Kenya’s President Uhuru Kenyatta on Wednesday, 8th September 2021, declared the drought affecting parts of the country a national disaster.
According to an article that cited UN for the coordination of Humanitarian, Nine counties in Kenya are expected to have the highest numbers of people in IPC Phase 3 and above from November 2021 onwards. That is: Turkana, Mandera, Lamu, Garissa, Wajir, Kwale, Kitui, Tana River and Isiolo.
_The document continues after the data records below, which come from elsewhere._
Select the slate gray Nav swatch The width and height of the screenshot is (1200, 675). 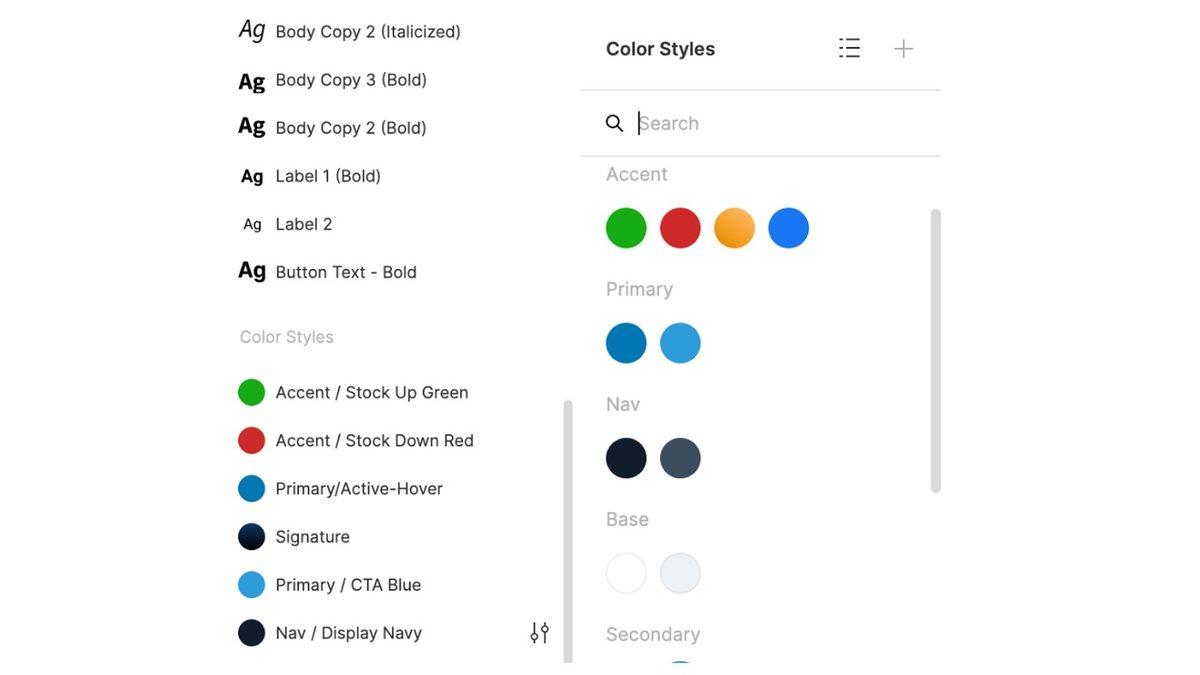click(x=680, y=458)
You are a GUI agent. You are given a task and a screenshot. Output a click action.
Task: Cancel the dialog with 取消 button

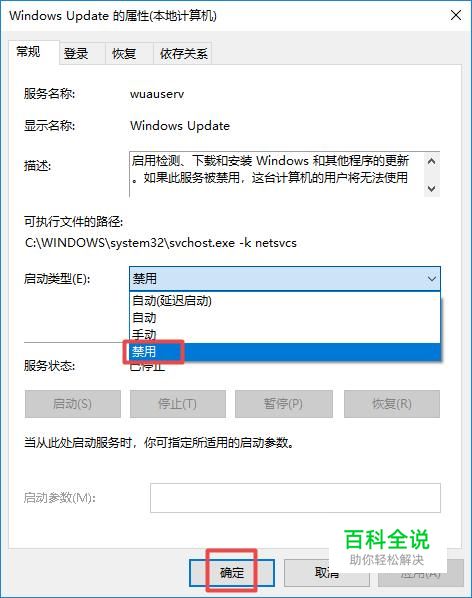[326, 572]
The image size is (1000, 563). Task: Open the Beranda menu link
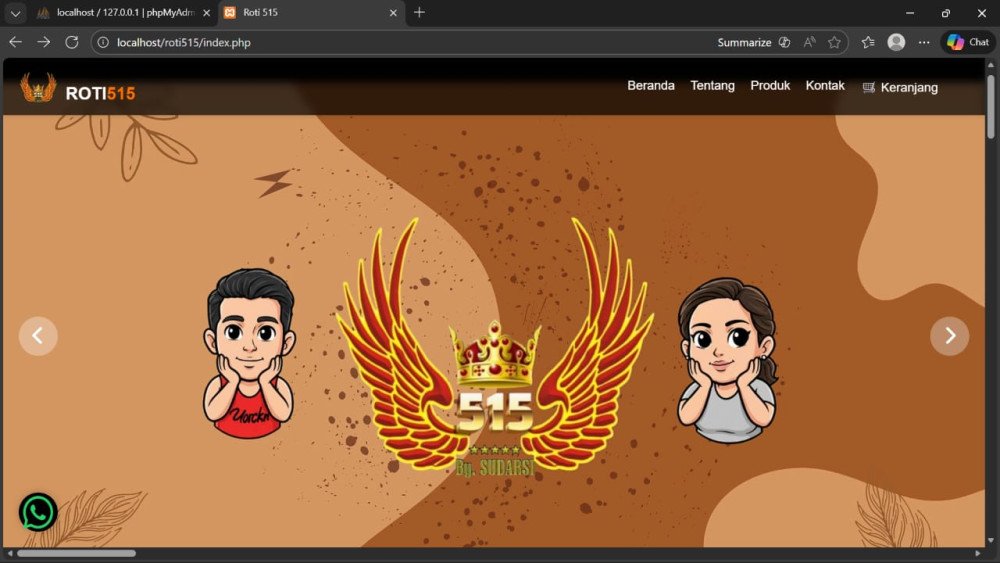651,86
Food insecurity is expected to worsen in the period ahead based on the likelihood of poor rains during the upcoming short rains season (October to December).
Kenya’s president Uhuru Kenyatta consequently instructed The National Treasury and the Ministry of Interior and Coordination of National Government to spearhead Government efforts to assist affected households including water and relief food distribution as well as livestock uptake.
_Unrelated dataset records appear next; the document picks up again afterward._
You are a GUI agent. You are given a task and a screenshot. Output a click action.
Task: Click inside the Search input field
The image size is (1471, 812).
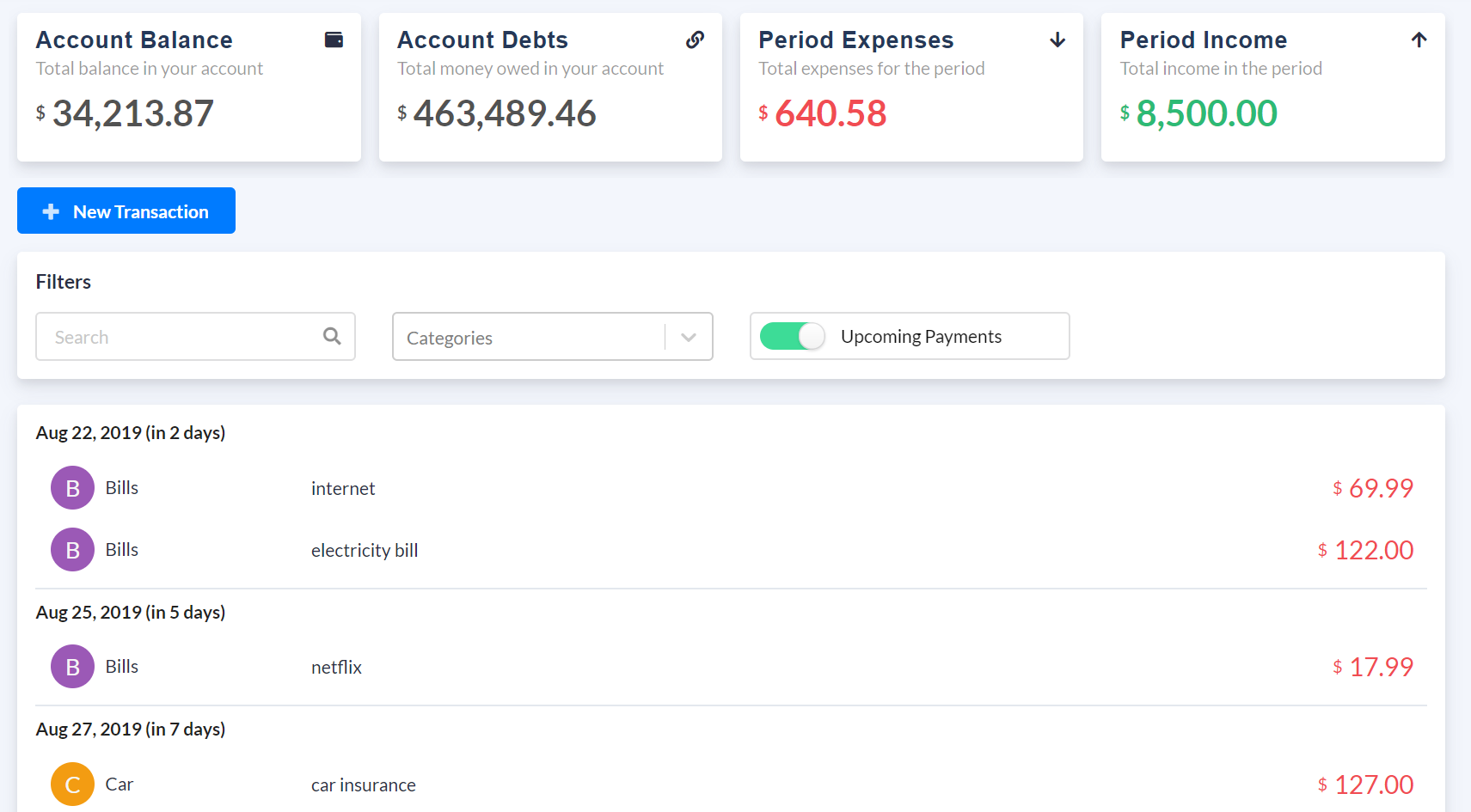point(172,336)
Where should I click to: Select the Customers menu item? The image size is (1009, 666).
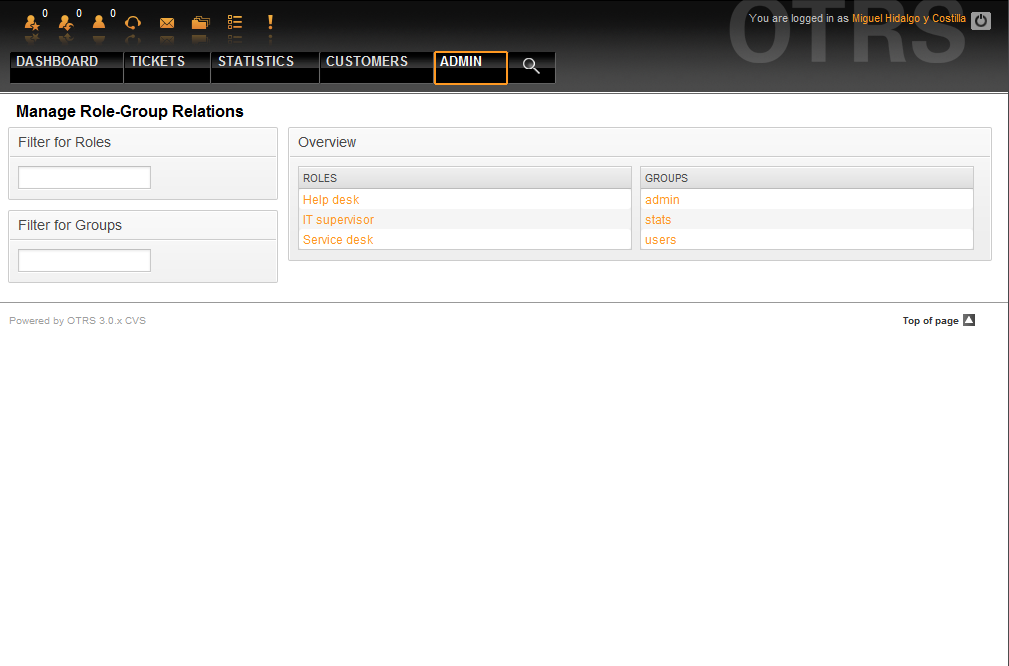(367, 62)
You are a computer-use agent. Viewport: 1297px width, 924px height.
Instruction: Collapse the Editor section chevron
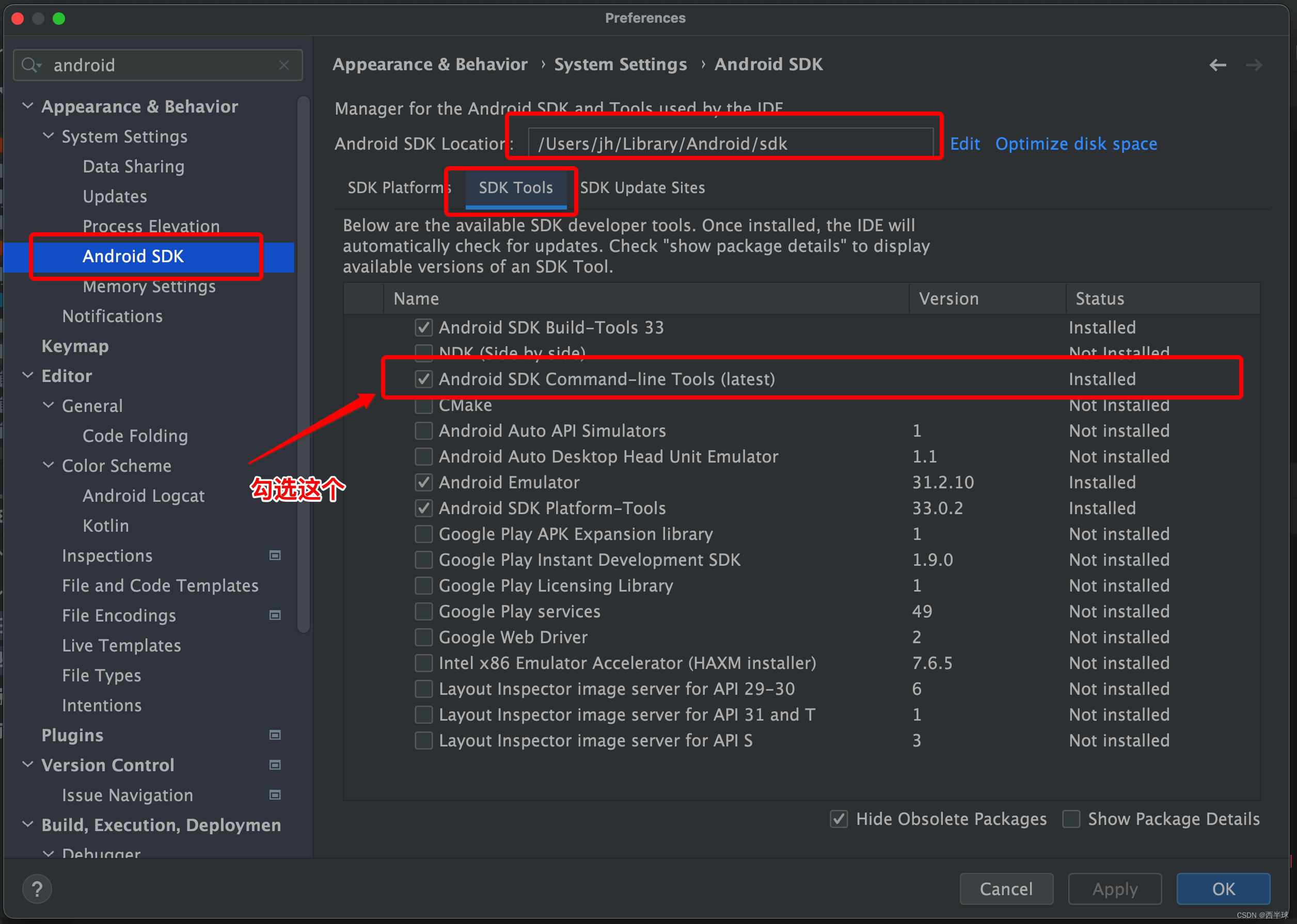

Coming from a pastoralist community, we have faced a lot of drought related challenges for very many years. Access to water is an urgent concern for both humans and livestock. Many open water sources -including rivers, water pans, and dams- have dried up across pastoral and marginal agricultural livelihood zones, and other open water sources at 20 to 40 percent of capacity. With pastoralists having to walk longer distances in search of water, food and forage for their livestock, tensions among communities have risen and an increase in inter-communal conflict has been reported, according to an assessment by the ASAL Humanitarian Network. Atypical livestock migration is expected to intensify from September through October 2021 and from December 2021 until the beginning of the 2022 March to May long rains, according to the latest IPC analysis. As rangeland resources deteriorate rapidly in the period ahead, migration to dry-season grazing areas and other atypical routes are expected to further intensify, potentially increasing the incidence of resource-based conflict and disrupting markets, schooling, livelihoods and access to health facilities and services.
According to “The Guardian” An estimated 2.1 million Kenyans face starvation due to a drought in half the country, which is affecting harvests.